この時はせっかくシンガポールまで来たし、次いつ来れるかもわからないし、このぐらいの感覚で観光に出たけれど、これがこの先の人生のものの見方を少し変えてくれた。

思いたったら即行動。普段は面倒くさがりだが、こういう時は何故か自分でもビックリするような行動力を発揮する。
外に出る時のサポーターを装着し、松葉杖をついて、電車とバスを乗り継ぎ観光地を目指した。

マーライオン、マリーナベイサンズ、ラッフルズホテル、ナショナルスタジアム、ホッケンミーを食べ、チキンライスを食べ、ラクサを食べた。

そうやって気を紛らわせていたのだろう。

カフェを巡ったり、ショッピングセンターやスーパーマーケットに行ってみたり。

外に出ると、人の優しさを知った
松葉杖をついた僕に席を譲ってくれたり、バスの運転手にわざわざ降りるところを伝えておいてくれたり。食事を席まで運んでくれたり、エレベーターで一緒になった子供が足を踏まないようにそーっと入ってくれたり。

外の空気を吸い、人の優しさに触れていくうちに僕の気持ちもどんどんと前向きになっていった。

学生の頃はサッカーに賭けて生きてきたからこそ、それを失った時の代償は予想以上に大きかった。2、3日はこの世の終わりみたいな考え方もしていた。

でも一歩外にでたら、色んな人生があることを知り、人の優しさや親切に触れて、人生まだまだこれからだなと思うようになった。
####
やることリスト -
**a)** シンガポール観光の文章を、2文でまとめてもらえますか？
**b)** シンガポール観光の文章の内容と、次の(i)〜(iii)は合っていますか？それぞれ「はい」か「いいえ」で答え、判断の決め手となる本文の語句をそのまま引用してください。
(i) 観光地へはタクシーで向かった。
(ii) バスの運転手に降りる場所を伝えておいてくれた人がいた。
(iii) 書き手は普段から行動力があるほうだ。
**c)** シンガポール観光の文章を、最後の文の後から書き進めてください。
この後のリストは、上のシンガポール観光の文章とは関係がありません。

保存データ -
####
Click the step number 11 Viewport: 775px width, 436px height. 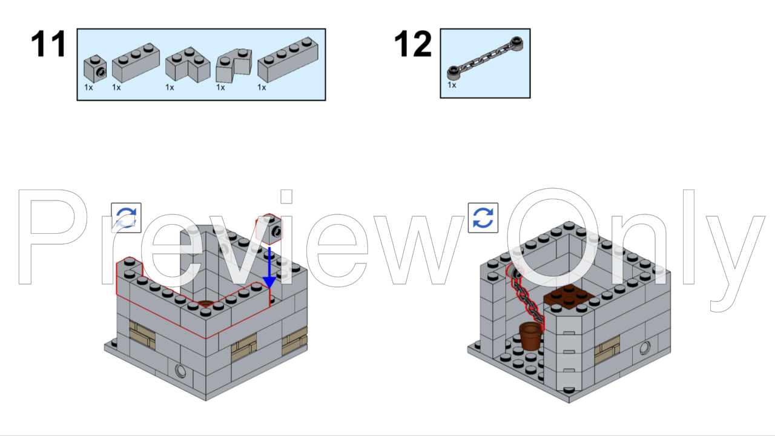(x=48, y=44)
####
結果 -
**a)** サポーターを装着し松葉杖をついて、電車とバスを乗り継いでシンガポールの観光地を巡り、名物料理を食べたりカフェやショッピングセンターに行ったりした。外で人の優しさに触れるうちに、サッカーを失ってこの世の終わりのように考えていた気持ちが前向きになり、人生まだまだこれからだと思うようになった。

**b)**
(i) いいえ。「電車とバスを乗り継ぎ観光地を目指した」
(ii) はい。「バスの運転手にわざわざ降りるところを伝えておいてくれたり」
(iii) いいえ。「普段は面倒くさがりだが」

**c)**
サッカー人生が終わっても、僕の人生はまだ終わっていない

サッカーを通して狭まくなっていた自分の視野を、サッカーがまた広げてくれた瞬間だった。

帰国の時がやってきた。
お世話になったコーディネーターの方に空港まで送っていただき、色んな話をした。
その中で、監督が怪我が治ったらまた練習に参加しにおいでと言ってくれていたことを伝え聞いた。

契約することの難しさはトライアルの日々で痛感していたけれど、その言葉は素直に嬉しかった。

挑戦して良かった。一歩踏み出してみて良かった。
この時人生ではじめて心の底からそう感じた。

サッカーで生きるということの厳しさと楽しさを知り、外の世界を知り、人の優しさを知った。おまけに足の激痛とギブスに松葉杖までお土産にもらい、僕は飛行機に乗り込んだ。

数ヶ月後に再びシンガポールを訪れることになるとは知らずに。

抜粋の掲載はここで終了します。